So it’s April and as good a time as any to clean out your closets and garage, and maybe start working on that landscaping, right? Spring cleaning time is here, and it’s also as good a time as any to clean out some, if not all, of those cobwebs inside your head. Whether your brain has been cluttered with tax prep or you are a student prepping to cram for final exams, or a senior lifer aspiring to improve memory functions, many of you can always use some cognitive cleanliness and fine tuning.
The Power of the Human Brain
Teaching an old dog new tricks doesn’t always meet with success, but the human brain might be a different story. It has an amazing ability to adapt and change, even for the golden agers, as helpguide.org points out. That’s because of the most important organ’s neuroplasticity. What that means is that, with the correct stimulation, your brain can create “new neural pathways, alter existing connections, and adapt and react in ever-changing ways.”

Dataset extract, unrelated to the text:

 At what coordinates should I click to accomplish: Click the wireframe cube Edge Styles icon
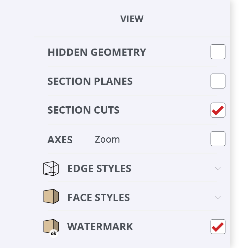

Having a sharp mind and the ability to focus and recall facts and memories on a dime does take work, and that workload can increase as you grow older. It’s all about working out your mental muscles as well as your physical ones, as an idle mind or body can wreak havoc on your health. You don’t need to let age slow you down when it comes to exercising your thinking cap. Following are nine tips on how to sharpen your mind, in the process maintaining a healthy quality of life.
9 Brain Boosters Aimed at an Uncluttered Mind
- Eat well. Eating healthy can translate to a healthy brain. A recent UCLA study, per abcnews.go.com, found that rats fed a high-sugar diet were slower in completing a maze, but when omega-3 fats were added to their diet, their mental prowess was protected from the effects of the sugar.
- Exercise your brain. Of course. This involves more than just doing the same puzzle day after day, whether it be the newspaper’s daily crossword or Sudoku. You need to keep shaking things up a bit so your brain can keep developing. Find some new brain-bolstering activities, per helpguide.org, that are new to you as well as challenging. Don’t rule out learning a new musical instrument or learning a new language.
- Exercise your body. Research has shown that consistent physical exertion, such as swimming, lifting weights, yoga, or tai chi can boost your levels of brain-derived neurotrophic factor (BDNF). Per mindbodygreen.com, this is a protein that enhances memory, learning, and higher thinking by stimulating growth of new neurons and longevity of existing ones.
- Antioxidants. This also plays into the eating-well factor. Antioxidants abundant in edibles/potables, such as blueberries, spinach, red grapes, green tea, and dark chocolate, have been shown able to upgrade memory, learning, and overall cognitive function, per mindbodygreen.com.
- Read. Remember those things called newspapers, magazine, and books? When you read – and doing it with a print product at bedtime vs. reading on a computer screen will help you sleep better – you further develop your ability to focus and concentrate, which is key to healthy aging.
- Sleep. Speaking of which, adults should aim for 7.5 to 9 hours of sleep a night. It’s a good investment of your time. Sleep deprivation can erode your cognitive skills, memory, and ability to think and communicate clearly.
- Meditation. The idea here is to reduce stress in your life, as studies have shown that chronic stress can impair your brain. What you want to do is develop a meditation practice that is breath-focused, such as mindfulness meditation or tai chi, even for just 10 to 20 minutes a day, per mindbodygreen.com.
- Identify health problems. Underlying health issues can affect brain performance, and we’re not just talking forms of dementia such as Alzheimer’s disease. Cardiovascular disease, diabetes, hormone imbalance, and even some medications can affect your cognitive ability for the worse. It’s worth a discussion with your doctor, and don’t be shy about bringing up the previous seven tips as well to get his or her opinion.
- Repeat or write what you hear. It's simple: as soon as you hear or read something you want to remember, like a person's name upon meeting them, repeat it out loud or write it down. That helps you reinforce the memory or connection, per health.harvard.edu. Even if you don't look again at that piece of paper you wrote on for a long time, you are more likely to remember what you wrote just by writing it down in the first place.